Recensione di Loredana Cescutti


Ho ripreso in mano da capo questo libro dopo anni. Quando mi sono per la prima volta imbattuta nei romanzi di Elizabeth George ne sono rimasta rapita, tant’è che i primi quattro della serie li ho praticamente letti di fila, salvo poi, rimanere bloccata a nemmeno un quarto di questo, che è il quinto capitolo delle avventure dell’ispettore Linley e della sua collega Havers.

Probabilmente non era il momento, oppure, avevo già fatto indigestione, fatto sta che ho ritenuto più saggio metterlo da parte, riservandomi però di riprovare in un momento più opportuno.

Va chiarito, che la prima volta, ho avuto fra le mani “Per amore di Elena” (edizione Mondadori 1992) presa in biblioteca e ristampato da Longanesi nel 2008 con un nome diverso tant’è, che poi, ritrovarlo è stato complicato, dal momento che aveva cambiato casa editrice e addirittura titolo, una linea editoriale che non condivido e in cui spesso purtroppo mi imbatto, che molte volte risulta fuorviante quando una traduzione del titolo viene totalmente alterata, rendendo anche le aspettative tutt’altro che corrette.

Comunque, a dispetto del primo approccio, questa volta ho sicuramente apprezzato il contenuto.

Quando vi è una morte è sempre un brutto affare, quando a morire è una giovane ragazza con tutta una vita davanti, però, è sicuramente peggio.

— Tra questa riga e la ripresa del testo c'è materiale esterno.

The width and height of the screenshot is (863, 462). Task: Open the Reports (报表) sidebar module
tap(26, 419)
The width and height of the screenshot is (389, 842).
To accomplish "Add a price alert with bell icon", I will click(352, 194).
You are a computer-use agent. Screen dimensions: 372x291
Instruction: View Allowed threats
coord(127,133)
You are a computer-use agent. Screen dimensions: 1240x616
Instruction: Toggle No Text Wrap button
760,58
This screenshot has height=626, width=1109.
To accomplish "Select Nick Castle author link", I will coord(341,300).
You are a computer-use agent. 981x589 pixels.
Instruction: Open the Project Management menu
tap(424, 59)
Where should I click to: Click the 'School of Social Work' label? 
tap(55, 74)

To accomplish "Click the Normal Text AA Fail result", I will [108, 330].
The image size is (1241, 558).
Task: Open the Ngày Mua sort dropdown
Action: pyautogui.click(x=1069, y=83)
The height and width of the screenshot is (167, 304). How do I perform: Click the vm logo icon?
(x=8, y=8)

Soprattutto nella prima parte la storia ha un ritmo lento, o almeno rallentato da tutto ciò che assumerà le sembianze di ricordi sbiaditi di una figura controversa, che nel momento in cui verrà a mancare, lascerà dietro di sé le tracce, le briciole di tante personalità distinte, che piano piano emergeranno, finendo per disegnare un quadro estremamente sconvolgente di ciò che è stata, di ciò che ha vissuto ma soprattutto ci fornirà i perché.

Perché una ragazza che nonostante il suo handicap avrebbe potuto avere tutto, decide di vivere una vita così fuori dagli schemi, tanto da risultare sgradevole a molti e fino a trasformarsi in un giocattolo disposto a tutto, mettendosi nelle mani di gente egoista e priva di coscienza?

Sarà proprio seguendo i fili dell’indagine intessuti da Linley e Havers che la verità che si dipanerà ai nostri occhi, fatta di disagi evidenti, di malesseri, di assenza di empatia, di mancanze e di un’affettività malata e utilizzata solo per mero interesse personale, oltre a dei legami familiari vuoti, freddi, ricolmi di gelida apparenza e privi di ogni minimo calore umano.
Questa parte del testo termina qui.